Work required
Copy out every line of the data below word for word, leaving out the pictures.

Screen grounding data

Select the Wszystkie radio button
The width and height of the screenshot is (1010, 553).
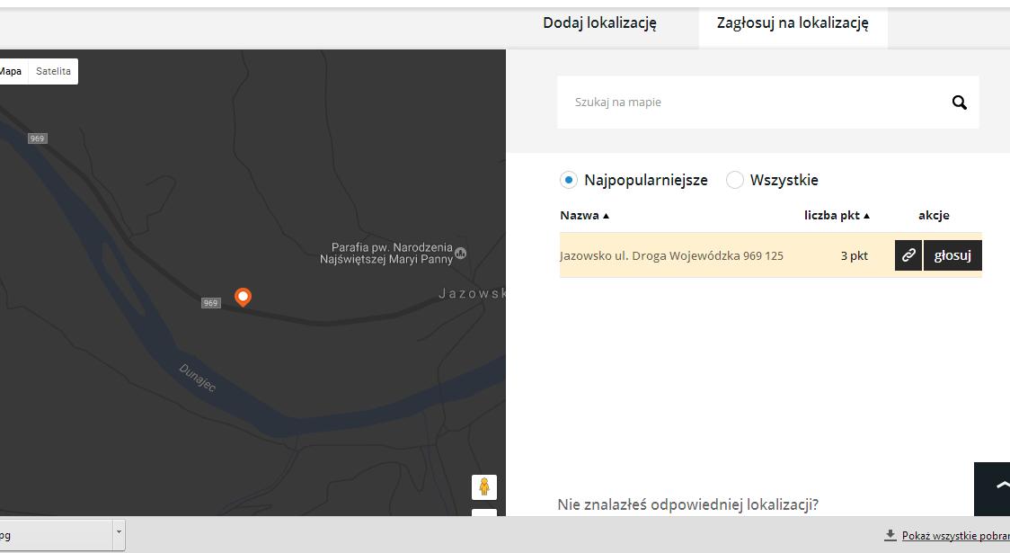point(734,180)
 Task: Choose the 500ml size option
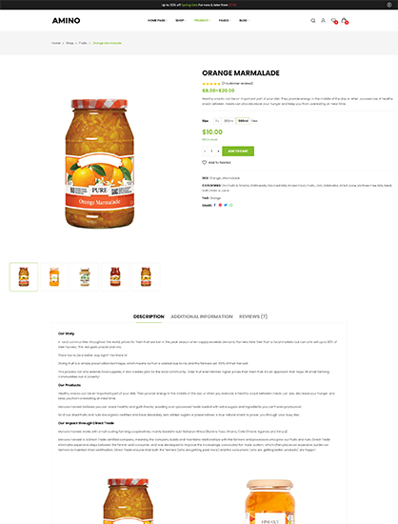243,121
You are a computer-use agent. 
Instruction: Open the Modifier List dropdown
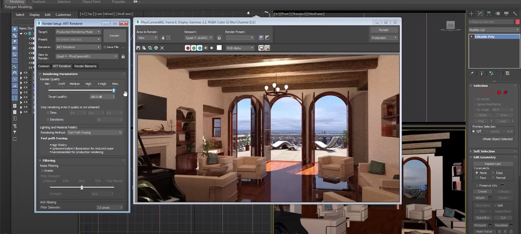click(494, 30)
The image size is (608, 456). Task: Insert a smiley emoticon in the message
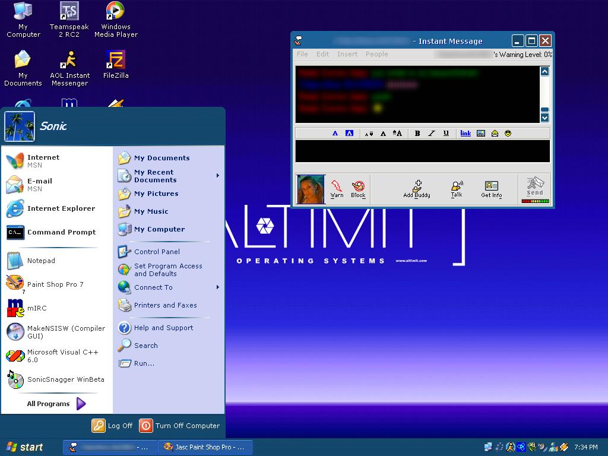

Completed exercise
Select the Wszystkie radio button
The width and height of the screenshot is (1010, 553).
point(734,180)
 Task: Choose the 500ml size option
243,121
You are a computer-use agent. 
Instruction: Open the Modifier List dropdown
click(494, 30)
The image size is (608, 456). Task: Insert a smiley emoticon in the message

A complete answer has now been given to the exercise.